Maximum des prétentions serbes.
Le grisé indique les territoires que la Serbie, ayant dû renoncer au nord de l'Albanie, réclame en Macédoine et que lui contestent les Bulgares et les Grecs.--Pour la signification des lignes de points, traits et croix, se reporter à la carte générale de la page précédente.

Maximum des prétentions bulgares.
Le grisé indique les territoires que les Bulgares réclament à l'ouest en vertu de leur traité avec les Serbes, et au sud en contestant aux Grecs Salonique et une partie de la Macédoine.-Pour la signification des lignes de points, traits et croix, se reporter à la carte générale de la page précédente.

Enfin, dernière considération, grâce à notre concours, les Bulgares obtiennent beaucoup plus de territoires qu'ils ne l'espéraient eux-mêmes.

«Pour tous ces motifs, nous nous adressons à la Bulgarie et lui proposons, dans l'intérêt de l'entente balkanique, de partager les territoires conquis non pas d'après un traité dont nous avons largement outrepassé les obligations, mais d'après l'équité.
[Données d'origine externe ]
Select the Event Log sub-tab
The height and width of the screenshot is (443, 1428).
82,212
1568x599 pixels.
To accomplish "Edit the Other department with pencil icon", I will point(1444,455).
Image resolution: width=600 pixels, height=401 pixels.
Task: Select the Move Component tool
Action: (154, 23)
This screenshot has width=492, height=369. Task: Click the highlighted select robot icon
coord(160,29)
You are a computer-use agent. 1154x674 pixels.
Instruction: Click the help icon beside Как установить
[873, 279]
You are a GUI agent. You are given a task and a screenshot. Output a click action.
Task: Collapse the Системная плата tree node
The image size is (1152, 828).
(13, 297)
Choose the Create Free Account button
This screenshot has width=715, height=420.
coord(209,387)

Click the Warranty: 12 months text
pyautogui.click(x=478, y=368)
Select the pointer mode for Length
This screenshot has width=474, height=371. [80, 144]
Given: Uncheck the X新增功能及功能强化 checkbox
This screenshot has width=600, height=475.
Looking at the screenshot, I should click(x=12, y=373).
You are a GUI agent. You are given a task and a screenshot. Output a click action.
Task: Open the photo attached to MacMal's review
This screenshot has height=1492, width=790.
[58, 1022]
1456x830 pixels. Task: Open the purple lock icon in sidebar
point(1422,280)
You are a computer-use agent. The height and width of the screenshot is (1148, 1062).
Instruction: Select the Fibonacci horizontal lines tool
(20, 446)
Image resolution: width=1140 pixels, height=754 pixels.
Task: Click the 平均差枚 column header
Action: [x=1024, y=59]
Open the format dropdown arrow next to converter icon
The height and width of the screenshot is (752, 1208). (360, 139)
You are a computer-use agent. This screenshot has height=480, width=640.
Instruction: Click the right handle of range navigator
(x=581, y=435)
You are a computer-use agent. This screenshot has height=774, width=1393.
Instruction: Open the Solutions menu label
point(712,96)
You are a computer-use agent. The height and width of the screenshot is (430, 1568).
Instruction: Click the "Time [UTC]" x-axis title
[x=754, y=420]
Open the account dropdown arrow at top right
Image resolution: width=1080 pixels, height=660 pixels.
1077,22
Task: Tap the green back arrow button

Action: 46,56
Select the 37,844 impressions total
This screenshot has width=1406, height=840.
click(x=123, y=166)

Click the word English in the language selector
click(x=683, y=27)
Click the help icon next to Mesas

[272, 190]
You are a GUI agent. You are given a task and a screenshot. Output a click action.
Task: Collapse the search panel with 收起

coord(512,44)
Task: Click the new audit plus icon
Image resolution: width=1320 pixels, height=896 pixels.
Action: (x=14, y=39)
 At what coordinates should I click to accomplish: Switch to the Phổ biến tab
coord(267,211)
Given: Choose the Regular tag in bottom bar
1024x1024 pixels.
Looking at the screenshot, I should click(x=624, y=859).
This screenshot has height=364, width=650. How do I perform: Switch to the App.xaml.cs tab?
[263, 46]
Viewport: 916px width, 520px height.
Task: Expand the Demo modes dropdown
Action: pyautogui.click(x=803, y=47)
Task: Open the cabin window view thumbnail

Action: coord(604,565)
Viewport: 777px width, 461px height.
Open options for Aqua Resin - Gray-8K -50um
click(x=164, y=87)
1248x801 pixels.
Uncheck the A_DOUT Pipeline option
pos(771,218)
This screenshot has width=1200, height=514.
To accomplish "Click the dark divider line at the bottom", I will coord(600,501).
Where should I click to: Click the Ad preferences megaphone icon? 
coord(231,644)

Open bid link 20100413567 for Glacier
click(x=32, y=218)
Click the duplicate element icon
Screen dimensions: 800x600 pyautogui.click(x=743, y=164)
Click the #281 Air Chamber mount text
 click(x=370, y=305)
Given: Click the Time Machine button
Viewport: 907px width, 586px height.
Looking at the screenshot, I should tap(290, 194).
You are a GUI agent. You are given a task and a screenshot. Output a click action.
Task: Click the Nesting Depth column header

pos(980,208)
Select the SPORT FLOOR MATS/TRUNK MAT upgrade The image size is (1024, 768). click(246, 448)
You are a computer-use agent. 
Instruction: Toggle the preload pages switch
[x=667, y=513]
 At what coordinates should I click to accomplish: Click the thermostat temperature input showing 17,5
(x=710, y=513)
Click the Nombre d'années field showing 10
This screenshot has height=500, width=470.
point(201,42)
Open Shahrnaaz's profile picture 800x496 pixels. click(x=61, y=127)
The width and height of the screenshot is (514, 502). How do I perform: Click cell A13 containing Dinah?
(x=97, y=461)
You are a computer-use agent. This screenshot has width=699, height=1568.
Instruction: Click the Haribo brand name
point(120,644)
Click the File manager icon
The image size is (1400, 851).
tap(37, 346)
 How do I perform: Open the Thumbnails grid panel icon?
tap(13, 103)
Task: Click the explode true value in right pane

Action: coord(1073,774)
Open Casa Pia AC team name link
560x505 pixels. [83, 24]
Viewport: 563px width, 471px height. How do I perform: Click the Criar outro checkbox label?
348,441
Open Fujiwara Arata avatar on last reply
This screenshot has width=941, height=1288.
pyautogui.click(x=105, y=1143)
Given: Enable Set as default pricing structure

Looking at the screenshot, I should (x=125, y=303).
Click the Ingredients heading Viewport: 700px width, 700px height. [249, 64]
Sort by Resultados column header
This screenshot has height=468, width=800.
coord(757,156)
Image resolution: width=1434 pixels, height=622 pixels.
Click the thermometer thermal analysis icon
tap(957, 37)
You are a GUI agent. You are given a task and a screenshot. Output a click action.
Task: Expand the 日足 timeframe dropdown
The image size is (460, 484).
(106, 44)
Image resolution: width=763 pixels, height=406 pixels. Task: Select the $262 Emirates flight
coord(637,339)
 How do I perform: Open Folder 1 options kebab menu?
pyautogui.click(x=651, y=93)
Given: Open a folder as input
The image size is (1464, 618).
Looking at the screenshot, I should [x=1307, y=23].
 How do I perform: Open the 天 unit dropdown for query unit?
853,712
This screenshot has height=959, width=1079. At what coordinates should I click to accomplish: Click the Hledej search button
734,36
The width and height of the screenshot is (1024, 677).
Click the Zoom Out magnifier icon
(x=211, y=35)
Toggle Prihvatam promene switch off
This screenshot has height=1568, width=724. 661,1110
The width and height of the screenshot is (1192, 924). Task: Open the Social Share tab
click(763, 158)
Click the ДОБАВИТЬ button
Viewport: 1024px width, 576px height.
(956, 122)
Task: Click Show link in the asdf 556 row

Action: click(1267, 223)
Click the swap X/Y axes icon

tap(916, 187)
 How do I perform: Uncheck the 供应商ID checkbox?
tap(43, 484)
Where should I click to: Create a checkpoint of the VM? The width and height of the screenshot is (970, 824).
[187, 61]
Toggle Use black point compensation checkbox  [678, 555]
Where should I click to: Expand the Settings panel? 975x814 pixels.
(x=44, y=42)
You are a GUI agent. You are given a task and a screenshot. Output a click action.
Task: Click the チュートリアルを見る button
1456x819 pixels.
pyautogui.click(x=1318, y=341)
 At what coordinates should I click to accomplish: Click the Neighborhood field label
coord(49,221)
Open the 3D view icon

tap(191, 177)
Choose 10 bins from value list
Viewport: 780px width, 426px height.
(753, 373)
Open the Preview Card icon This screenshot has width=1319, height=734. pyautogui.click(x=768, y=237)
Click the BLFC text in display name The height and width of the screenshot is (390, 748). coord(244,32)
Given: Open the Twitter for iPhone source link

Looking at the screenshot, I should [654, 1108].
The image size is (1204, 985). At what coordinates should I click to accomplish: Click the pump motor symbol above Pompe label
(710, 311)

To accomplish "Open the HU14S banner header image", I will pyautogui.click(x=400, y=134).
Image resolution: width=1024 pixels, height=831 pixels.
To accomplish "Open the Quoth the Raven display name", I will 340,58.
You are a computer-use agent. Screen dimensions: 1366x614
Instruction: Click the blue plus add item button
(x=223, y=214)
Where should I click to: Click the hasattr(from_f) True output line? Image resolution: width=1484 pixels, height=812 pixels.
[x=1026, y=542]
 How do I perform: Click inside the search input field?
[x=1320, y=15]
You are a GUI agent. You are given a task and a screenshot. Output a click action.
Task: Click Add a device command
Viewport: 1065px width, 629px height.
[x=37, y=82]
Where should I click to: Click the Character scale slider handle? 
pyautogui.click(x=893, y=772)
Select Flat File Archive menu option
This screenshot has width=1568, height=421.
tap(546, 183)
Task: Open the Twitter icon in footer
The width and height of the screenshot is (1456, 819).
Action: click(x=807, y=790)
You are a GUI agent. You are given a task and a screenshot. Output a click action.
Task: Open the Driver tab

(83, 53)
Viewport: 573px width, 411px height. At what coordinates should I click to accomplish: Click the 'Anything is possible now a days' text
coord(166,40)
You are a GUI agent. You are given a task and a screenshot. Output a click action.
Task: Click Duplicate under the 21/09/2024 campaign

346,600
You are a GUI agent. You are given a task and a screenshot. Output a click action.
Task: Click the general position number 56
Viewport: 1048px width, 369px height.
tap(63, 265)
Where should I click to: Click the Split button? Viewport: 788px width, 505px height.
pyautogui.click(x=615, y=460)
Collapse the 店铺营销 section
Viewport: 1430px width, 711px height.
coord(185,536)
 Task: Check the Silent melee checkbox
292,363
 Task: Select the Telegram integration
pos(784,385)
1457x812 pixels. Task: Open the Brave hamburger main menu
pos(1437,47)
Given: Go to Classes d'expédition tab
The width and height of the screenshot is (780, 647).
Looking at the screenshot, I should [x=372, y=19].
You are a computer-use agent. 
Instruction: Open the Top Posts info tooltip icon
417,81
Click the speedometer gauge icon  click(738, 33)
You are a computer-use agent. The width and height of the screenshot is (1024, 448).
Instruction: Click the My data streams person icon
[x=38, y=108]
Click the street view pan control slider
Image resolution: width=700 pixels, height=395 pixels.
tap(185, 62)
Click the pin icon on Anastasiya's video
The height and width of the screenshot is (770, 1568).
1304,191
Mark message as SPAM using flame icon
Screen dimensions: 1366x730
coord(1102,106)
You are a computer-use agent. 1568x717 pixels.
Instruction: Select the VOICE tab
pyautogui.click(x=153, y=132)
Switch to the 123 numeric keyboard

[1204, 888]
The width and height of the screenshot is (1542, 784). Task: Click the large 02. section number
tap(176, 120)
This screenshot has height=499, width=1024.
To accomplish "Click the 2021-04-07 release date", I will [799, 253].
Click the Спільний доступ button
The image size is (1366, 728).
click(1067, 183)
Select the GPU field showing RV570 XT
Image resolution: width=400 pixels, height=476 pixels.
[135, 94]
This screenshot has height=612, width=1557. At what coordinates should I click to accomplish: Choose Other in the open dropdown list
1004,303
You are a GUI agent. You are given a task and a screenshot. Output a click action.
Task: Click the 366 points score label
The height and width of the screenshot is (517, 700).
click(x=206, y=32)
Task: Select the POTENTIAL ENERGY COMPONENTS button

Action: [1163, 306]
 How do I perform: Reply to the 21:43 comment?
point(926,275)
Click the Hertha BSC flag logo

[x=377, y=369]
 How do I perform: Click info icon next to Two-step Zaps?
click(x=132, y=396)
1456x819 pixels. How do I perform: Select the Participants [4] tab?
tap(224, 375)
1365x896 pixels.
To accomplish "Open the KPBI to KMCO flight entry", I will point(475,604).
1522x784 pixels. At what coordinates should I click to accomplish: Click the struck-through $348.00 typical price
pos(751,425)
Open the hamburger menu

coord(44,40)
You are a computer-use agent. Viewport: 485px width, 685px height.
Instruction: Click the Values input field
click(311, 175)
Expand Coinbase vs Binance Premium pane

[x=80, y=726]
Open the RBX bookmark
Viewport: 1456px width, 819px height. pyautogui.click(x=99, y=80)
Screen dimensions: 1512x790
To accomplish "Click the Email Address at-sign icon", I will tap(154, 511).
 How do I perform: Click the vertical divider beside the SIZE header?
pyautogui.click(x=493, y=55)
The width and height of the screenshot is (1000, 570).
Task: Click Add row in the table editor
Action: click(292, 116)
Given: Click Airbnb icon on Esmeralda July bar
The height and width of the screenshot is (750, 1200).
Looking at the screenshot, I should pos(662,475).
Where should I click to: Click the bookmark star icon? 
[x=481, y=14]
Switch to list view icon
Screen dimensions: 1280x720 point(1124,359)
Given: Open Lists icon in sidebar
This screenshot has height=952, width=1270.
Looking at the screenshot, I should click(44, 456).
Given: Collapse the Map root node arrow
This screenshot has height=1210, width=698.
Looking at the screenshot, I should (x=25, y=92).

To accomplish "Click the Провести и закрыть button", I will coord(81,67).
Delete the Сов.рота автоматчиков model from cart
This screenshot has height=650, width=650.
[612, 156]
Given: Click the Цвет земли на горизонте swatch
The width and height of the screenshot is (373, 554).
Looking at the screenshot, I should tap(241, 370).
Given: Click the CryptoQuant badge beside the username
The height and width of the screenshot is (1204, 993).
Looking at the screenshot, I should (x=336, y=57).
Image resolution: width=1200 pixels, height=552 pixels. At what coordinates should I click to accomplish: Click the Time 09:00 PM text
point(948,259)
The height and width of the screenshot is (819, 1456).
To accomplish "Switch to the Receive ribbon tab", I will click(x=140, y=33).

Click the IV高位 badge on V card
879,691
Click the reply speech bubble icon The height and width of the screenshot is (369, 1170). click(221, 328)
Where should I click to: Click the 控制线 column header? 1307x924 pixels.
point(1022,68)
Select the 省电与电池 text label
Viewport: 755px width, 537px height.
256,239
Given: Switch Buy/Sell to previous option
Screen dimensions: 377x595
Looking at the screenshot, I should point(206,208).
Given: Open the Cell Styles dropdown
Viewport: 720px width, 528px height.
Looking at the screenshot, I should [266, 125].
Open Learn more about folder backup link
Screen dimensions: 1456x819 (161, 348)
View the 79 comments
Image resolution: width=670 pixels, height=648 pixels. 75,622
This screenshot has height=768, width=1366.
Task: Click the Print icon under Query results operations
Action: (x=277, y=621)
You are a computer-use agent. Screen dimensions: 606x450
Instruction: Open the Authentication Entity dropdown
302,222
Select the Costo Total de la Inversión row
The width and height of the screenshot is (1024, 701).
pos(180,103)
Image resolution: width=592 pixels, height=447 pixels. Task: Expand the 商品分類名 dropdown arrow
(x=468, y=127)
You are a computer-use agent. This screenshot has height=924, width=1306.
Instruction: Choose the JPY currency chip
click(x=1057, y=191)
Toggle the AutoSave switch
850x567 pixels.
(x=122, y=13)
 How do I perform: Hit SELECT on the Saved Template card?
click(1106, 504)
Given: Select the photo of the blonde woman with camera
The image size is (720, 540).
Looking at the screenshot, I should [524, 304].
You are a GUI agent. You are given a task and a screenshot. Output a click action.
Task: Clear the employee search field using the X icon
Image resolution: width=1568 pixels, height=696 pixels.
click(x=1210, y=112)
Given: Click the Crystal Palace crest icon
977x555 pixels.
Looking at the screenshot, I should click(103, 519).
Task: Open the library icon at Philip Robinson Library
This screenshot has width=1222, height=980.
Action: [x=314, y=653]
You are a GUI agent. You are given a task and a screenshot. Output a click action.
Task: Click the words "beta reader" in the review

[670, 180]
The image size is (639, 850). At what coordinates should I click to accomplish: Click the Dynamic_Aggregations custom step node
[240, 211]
Or, l'équité n'est-elle pas indiquée par une ligne suivant à peu près les territoires occupés par nous, Serbes; par exemple, par une ligne partant au sud-est d'Egri-Palanka et laissant Istip aux Bulgares, coupant le lac de Borijan et allant ensuite rejoindre la frontière des Grecs avec lesquels nous nous arrangerons toujours, bien que, comme nous, ils prétendent à Monastir, et que nous ne soyons pas encore d'accord sur d'autres points.